Regarding claim 2, Zamora teaches select, when an activation function is used for each of the different functions, one of a first group including smoothed activation functions and a second group including arbitrary activation functions, and activation functions in the selected first or second group are used as a plurality of functions to be used in the first function ([0017] FIG. 2A demonstrates that activation functions may be organized into groups based on the derivative behavior of the activation functions. In the illustrated example, the first derivative of a softplus function 20 is a sigmoid function 22 and the second derivative of the softplus function 20 is a radial basis function (RBF) 24 that is similar to a Gaussian function.)

Claim 5 is rejected based upon the same rationale as the rejection of claim 1 since it is the method claim corresponding to the apparatus claim.

Claim 6 is rejected based upon the same rationale as the rejection of claim 1 since it is the it is the non-transitory computer readable medium claim corresponding to the apparatus claim.

Regarding claim 7, Zamora teaches The information processing apparatus according to claim 1. However, Zamora is not relied upon to explicitly teach wherein the learning model comprises at least one of a convolutional neural network (CNN), a recurrent neural network (RNN), a deep neural network (DNN), a long short-term memory (LSTM) network, a deep Q-network (DQN), a variational autoencoder (V AE), generative adversarial networks (GANs), and a flow-based production model. On the other hand, WANG teaches wherein the learning model comprises at least one of a convolutional neural network (CNN), a recurrent neural network (RNN), a deep neural network (DNN), a long short-term memory (LSTM) network, a deep Q-network (DQN), a variational autoencoder (V AE), generative adversarial networks (GANs), and a flow-based production model ([0034] Visual inspection on microdefects in electronic devices based on human experience is not reliable and very low in efficiency. Neural network or particularly Convolutional Neural Network (CNN) can be used to identify and classify all solder joint images of the BGA chip with high efficiency and high reliability. The examiner notes that Zamora and WANG are both directed to neural networks and both are reasonably analogous to each other. Therefore, it would have been obvious to a person of ordinary skill in the art, before the effective filing date of the claimed invention, to have modified Zamora’s neural network model to incorporate wherein the learning model comprises at least one of a convolutional neural network (CNN), a recurrent neural network (RNN), a deep neural network (DNN), a long short-term memory (LSTM) network, a deep Q-network (DQN), a variational autoencoder (V AE), generative adversarial networks (GANs), and a flow-based production model as taught by WANG [0034] to improve the efficiency and reliability of inspections of microdefects in electronic devices [0034])

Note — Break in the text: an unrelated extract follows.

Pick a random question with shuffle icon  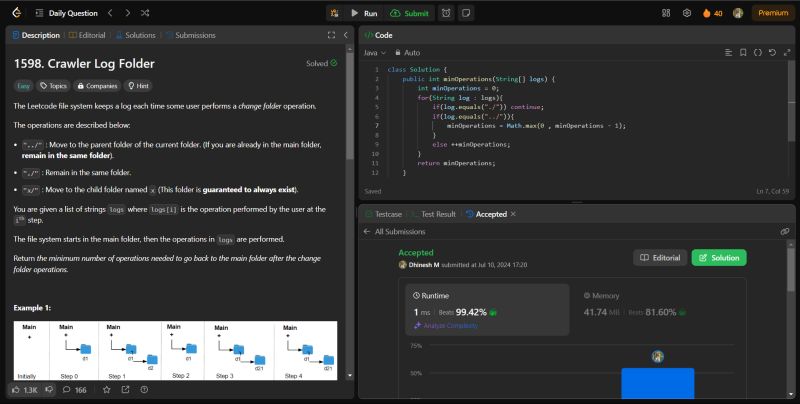146,13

Regarding claim 8, Zamora teaches The information processing apparatus according to claim 1. However, Zamora is not relied upon to explicitly teach wherein the labeled learning data comprises at least one of image data, series data, and text data, and wherein the one or a plurality of processors are configured to perform at least one of classifying, producing, and optimizing the prescribed learning data. On the other hand, WANG teaches wherein the labeled learning data comprises at least one of image data, series data, and text data, and wherein the one or a plurality of processors are configured to perform at least one of classifying, producing, and optimizing the prescribed learning data ([0049] In the CNN, different types of defects have been pre-labeled with corresponding defect labels. For example, a label of solder-joint bubble is classified as a first type of defect label, a label of solder-joint bridge is classified as a second type of defect label, a label of solder-joint size irregularity is classified as a third type of defect label, and a label of cold joint is classified as a fourth type of defect label. The examiner notes the WANG teaches classifying input images of solder defects according to the label of the defect. The examiner further notes that Zamora and WANG are both directed to neural networks and both are reasonably analogous to each other. Therefore, it would have been obvious to a person of ordinary skill in the art, before the effective filing date of the claimed invention, to have modified Zamora’s neural network model to incorporate wherein the labeled learning data comprises at least one of image data, series data, and text data, and wherein the one or a plurality of processors are configured to perform at least one of classifying, producing, and optimizing the prescribed learning data as taught by WANG [0049] to extract target feature vectors respectively associated with multiple solder joint images in the training sample set. [0048])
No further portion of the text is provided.